Stated goal: Rewrite every line of the records below, requests included, and raise each coordinate value in the answers by 39. Leave the pictures out of your answer.

>> Start Provided information

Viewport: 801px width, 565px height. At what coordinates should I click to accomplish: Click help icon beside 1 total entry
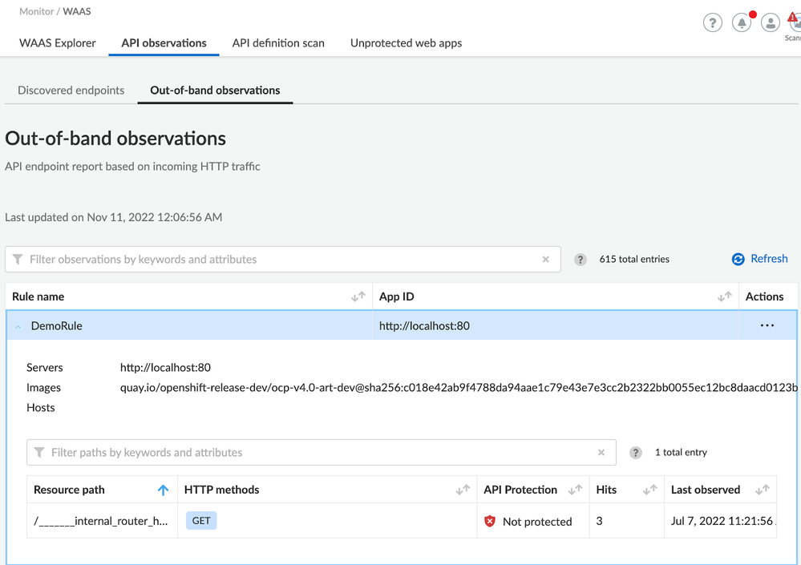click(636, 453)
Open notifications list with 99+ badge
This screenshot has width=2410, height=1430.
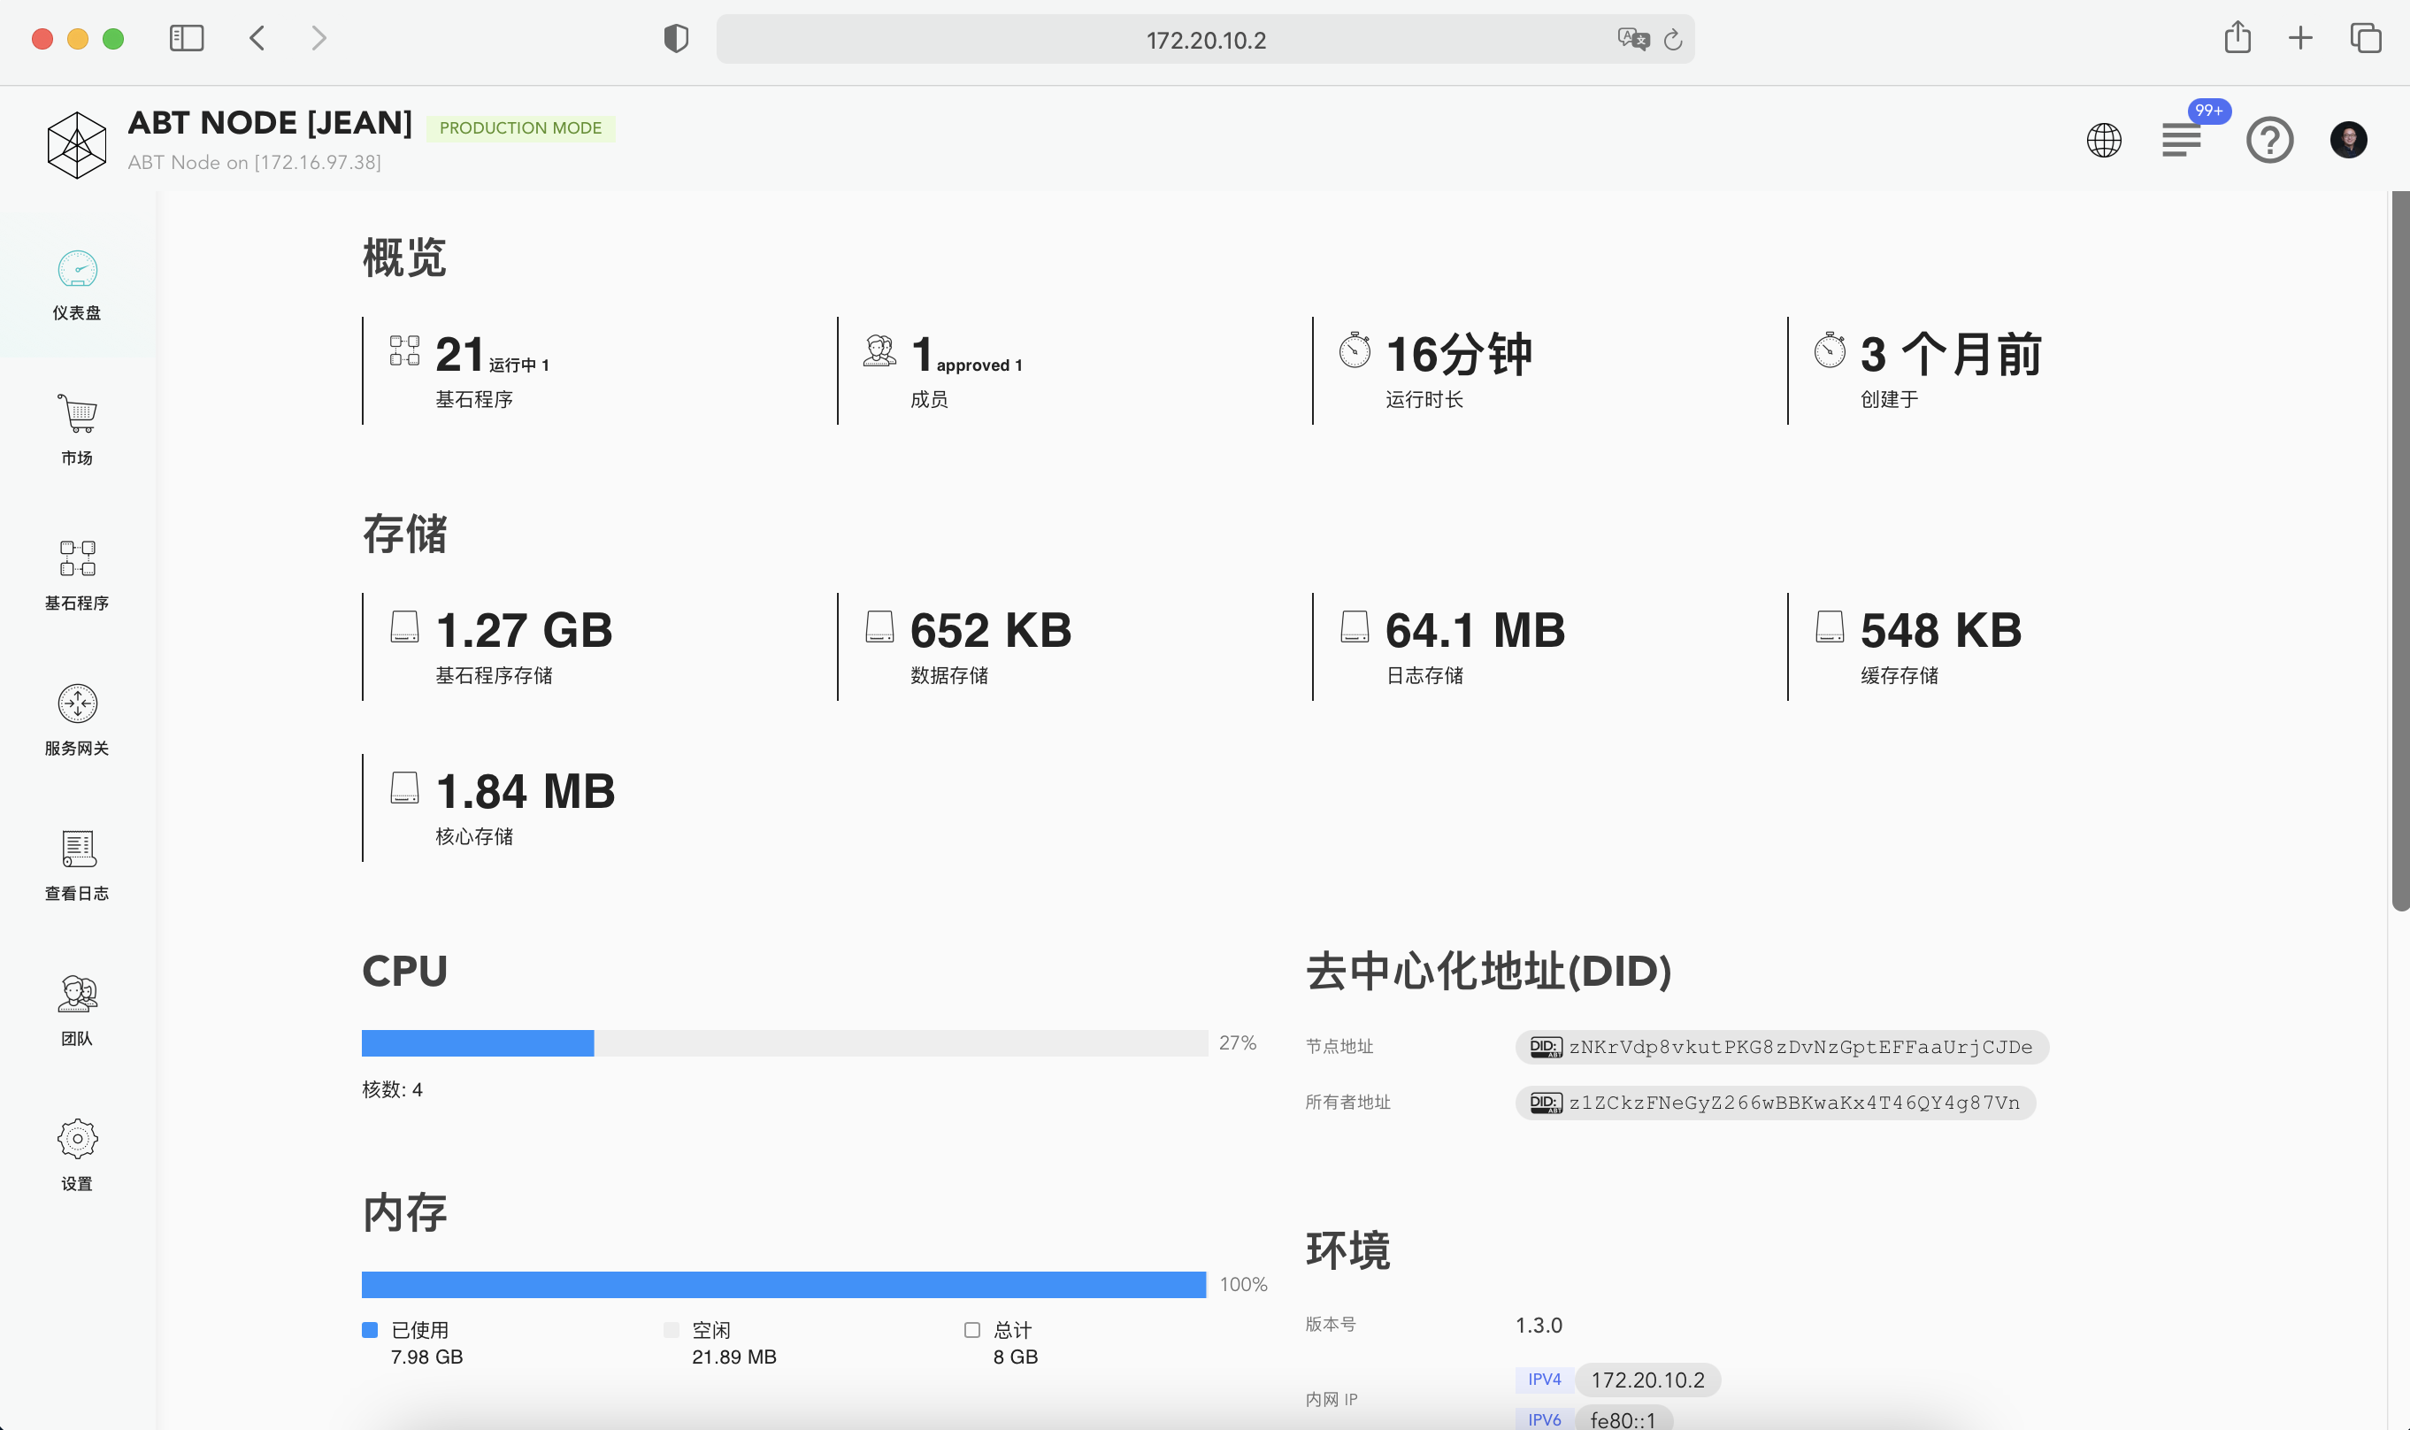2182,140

>> End Provided information

Task solution:
Viewport: 801px width, 565px height. At what coordinates should I click to accomplish: Click help icon beside 1 total entry
click(675, 492)
Open notifications list with 99+ badge
This screenshot has width=2410, height=1430.
2221,179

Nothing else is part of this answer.